• [Your objective] Copy the records verbatim, from the line containing "This screenshot has width=500, height=319." through the line containing "Looking at the", including both of those lines. Leave the pictures out of your copy.

• [Data records]
-- Opening Marker --
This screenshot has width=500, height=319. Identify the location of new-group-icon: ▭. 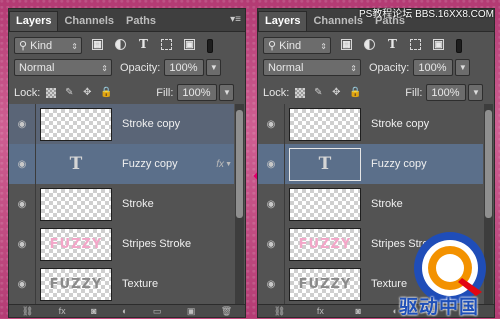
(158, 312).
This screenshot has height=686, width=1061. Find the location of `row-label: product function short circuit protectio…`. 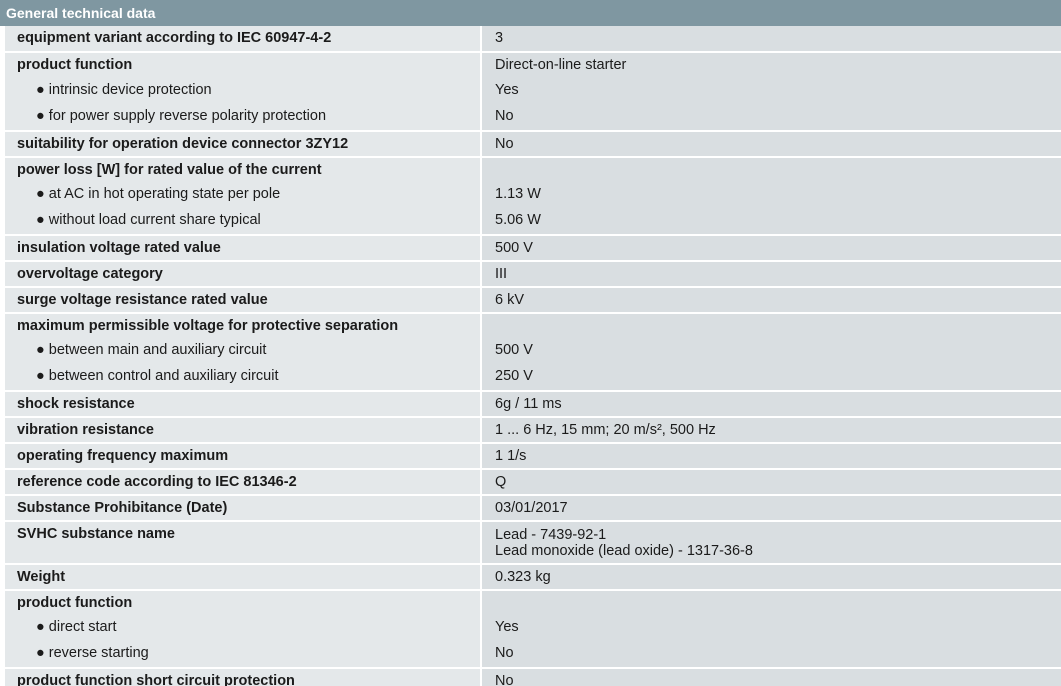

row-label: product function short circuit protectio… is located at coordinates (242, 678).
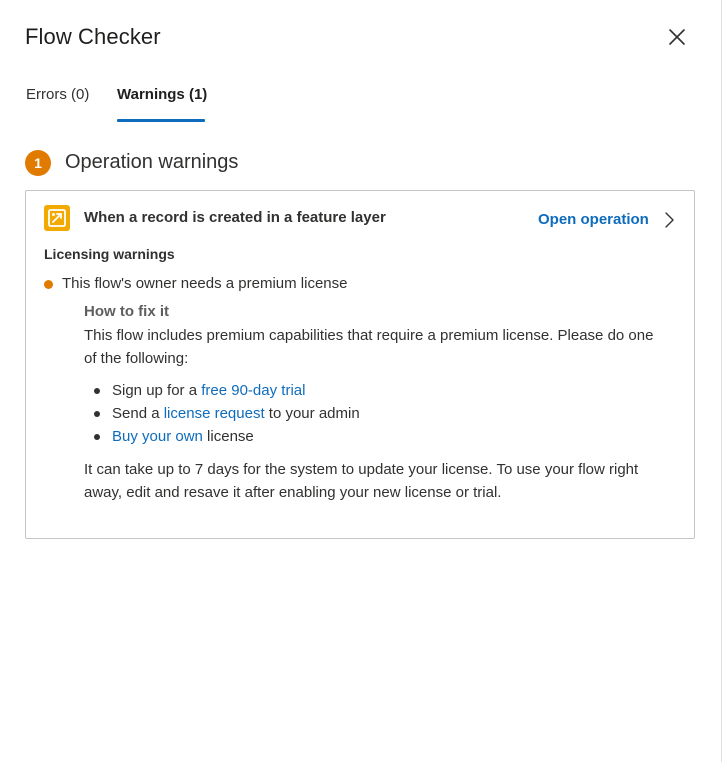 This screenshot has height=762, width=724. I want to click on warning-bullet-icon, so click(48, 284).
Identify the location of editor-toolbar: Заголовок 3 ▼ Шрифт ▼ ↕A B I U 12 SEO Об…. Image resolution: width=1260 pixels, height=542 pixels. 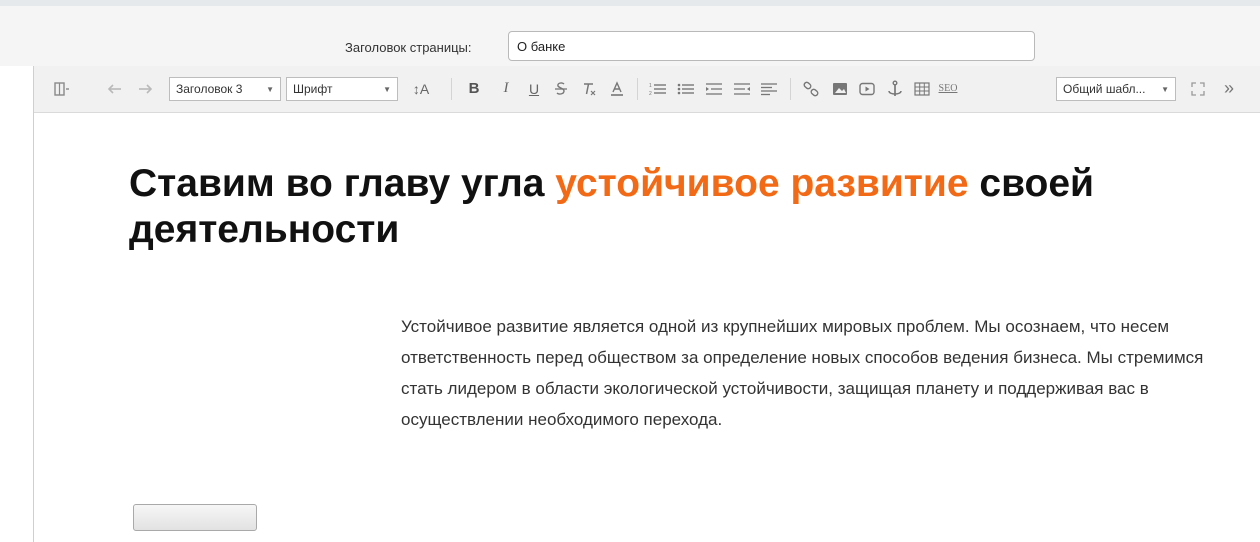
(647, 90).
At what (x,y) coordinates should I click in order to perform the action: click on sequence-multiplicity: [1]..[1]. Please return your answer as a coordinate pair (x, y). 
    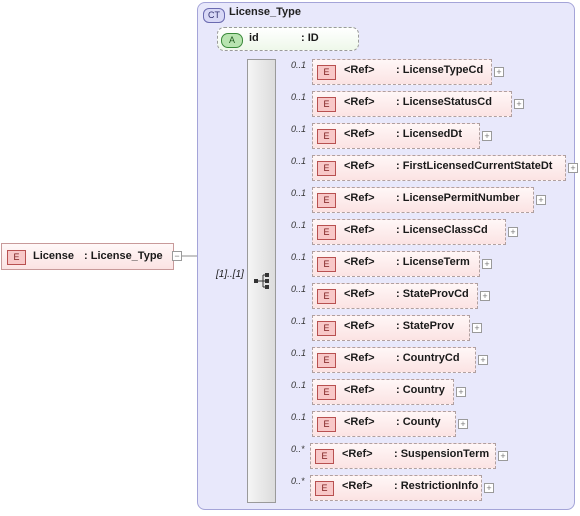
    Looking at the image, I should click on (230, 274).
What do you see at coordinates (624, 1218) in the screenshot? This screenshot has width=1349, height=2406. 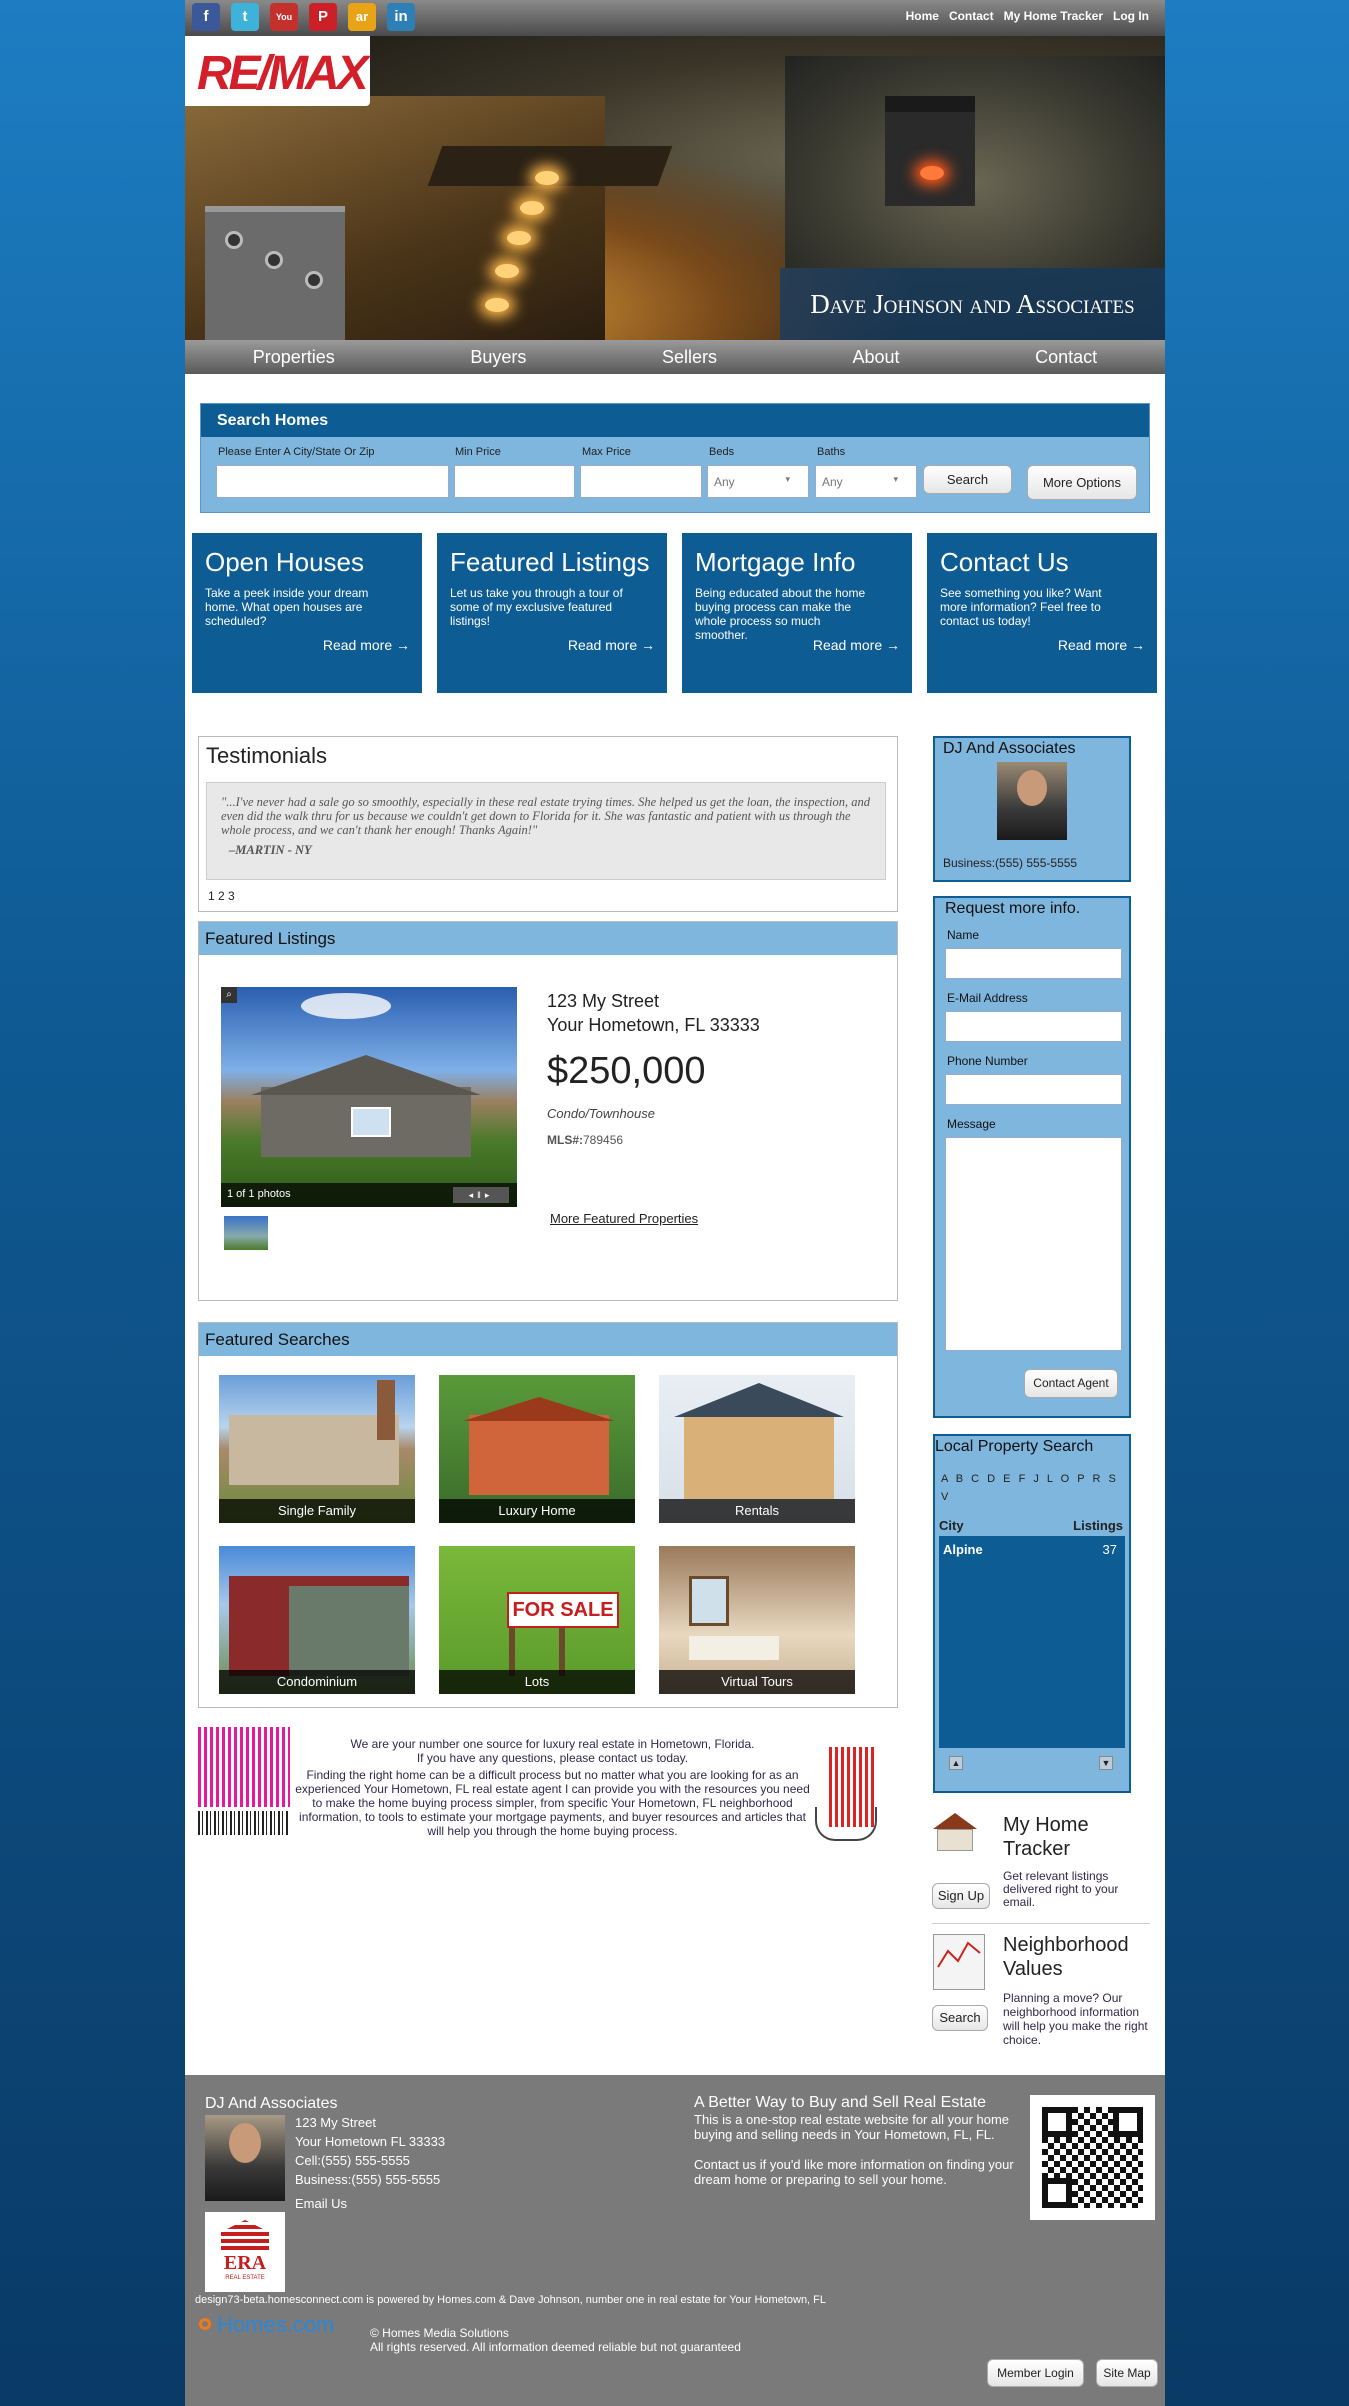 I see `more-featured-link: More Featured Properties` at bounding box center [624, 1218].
-- Closing Marker --
-- Opening Marker --
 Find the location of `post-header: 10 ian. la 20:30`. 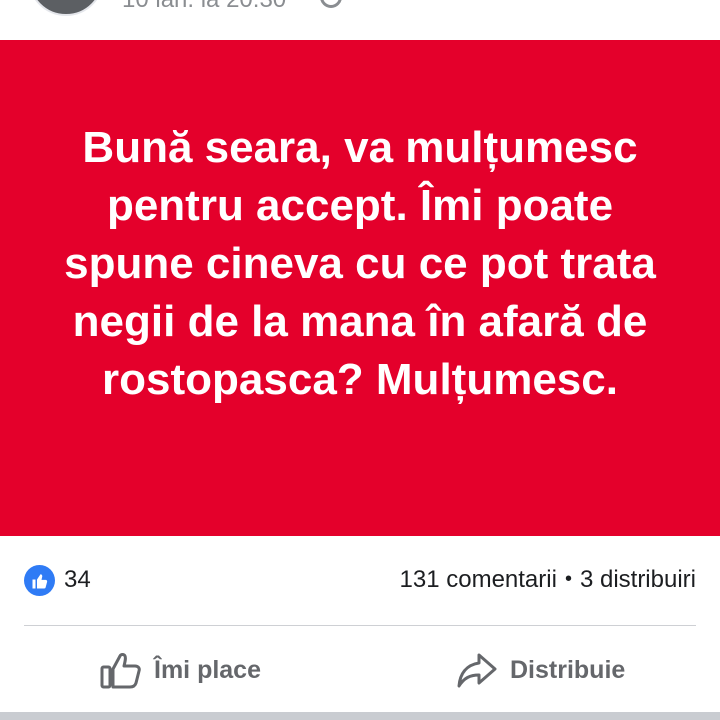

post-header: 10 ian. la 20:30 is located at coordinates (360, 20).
-- Closing Marker --
• [Solution to this problem]
This screenshot has width=500, height=319. Identify the location of new-group-icon: ▭. 
(158, 312).
This screenshot has height=686, width=1061. Find the location of `row-label: product function short circuit protectio…`. 

row-label: product function short circuit protectio… is located at coordinates (242, 678).
 This screenshot has height=762, width=724. I want to click on warning-bullet-icon, so click(48, 284).
Identify the location of editor-toolbar: Заголовок 3 ▼ Шрифт ▼ ↕A B I U 12 SEO Об…. Image resolution: width=1260 pixels, height=542 pixels. 
(647, 90).
At what (x,y) coordinates should I click in order to perform the action: click on sequence-multiplicity: [1]..[1]. Please return your answer as a coordinate pair (x, y). 
    Looking at the image, I should click on (230, 274).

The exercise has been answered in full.